=== Section Start ===
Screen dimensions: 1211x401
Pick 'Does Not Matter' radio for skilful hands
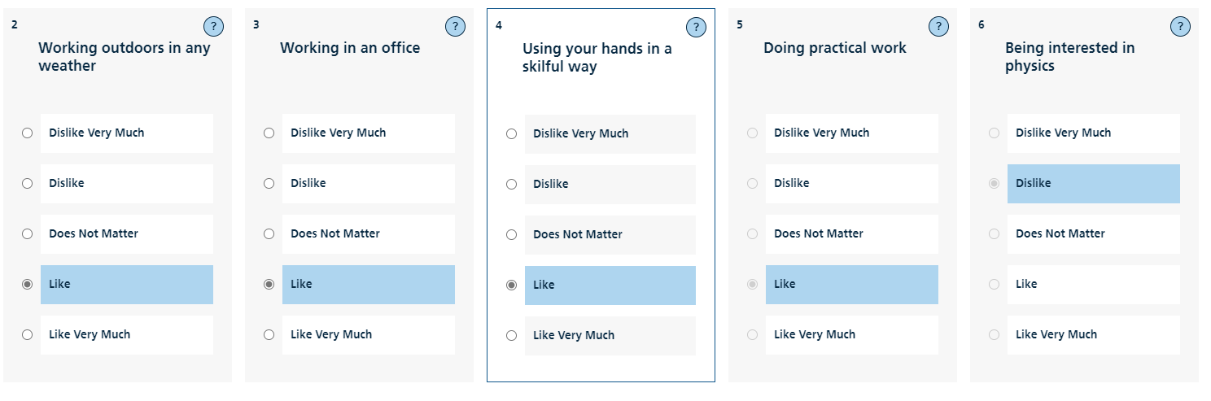point(511,235)
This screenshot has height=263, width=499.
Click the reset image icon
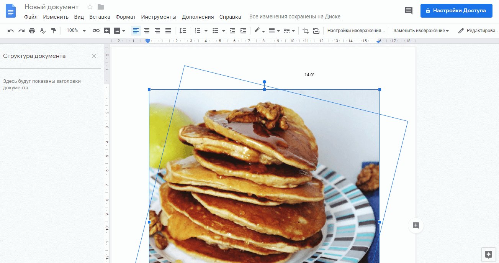coord(316,30)
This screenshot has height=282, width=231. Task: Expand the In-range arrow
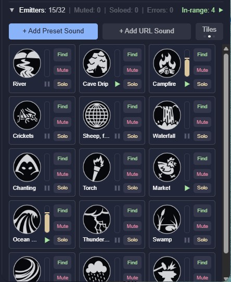click(x=221, y=10)
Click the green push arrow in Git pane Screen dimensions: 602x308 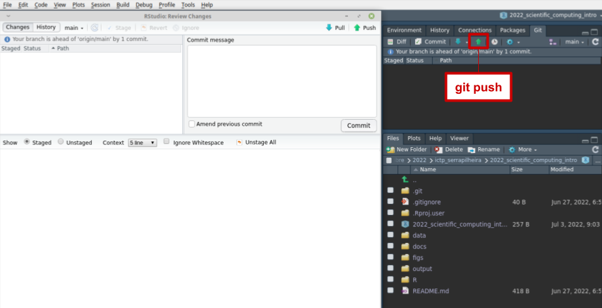478,42
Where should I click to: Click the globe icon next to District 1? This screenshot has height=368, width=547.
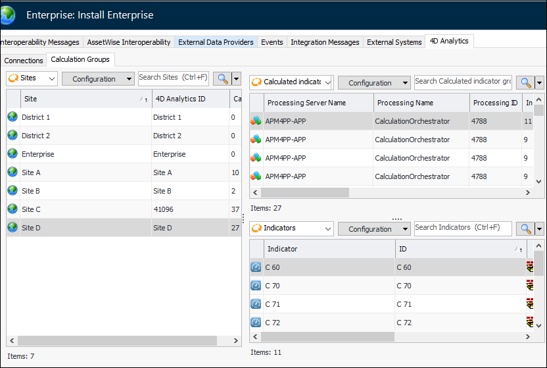coord(12,117)
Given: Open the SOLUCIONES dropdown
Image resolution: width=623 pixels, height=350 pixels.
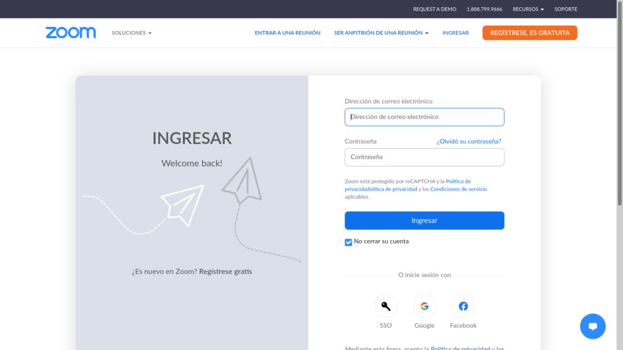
=== Section End ===
WORK INSTRUCTION:
There should be an exact restatement of the lines from the line with "Where should I" through the last line of the entries above, and no pictures in it.

TASK RESPONSE:
Where should I click to: Click the globe icon next to District 1? This screenshot has height=368, width=547.
coord(12,117)
Given: Open the SOLUCIONES dropdown
Image resolution: width=623 pixels, height=350 pixels.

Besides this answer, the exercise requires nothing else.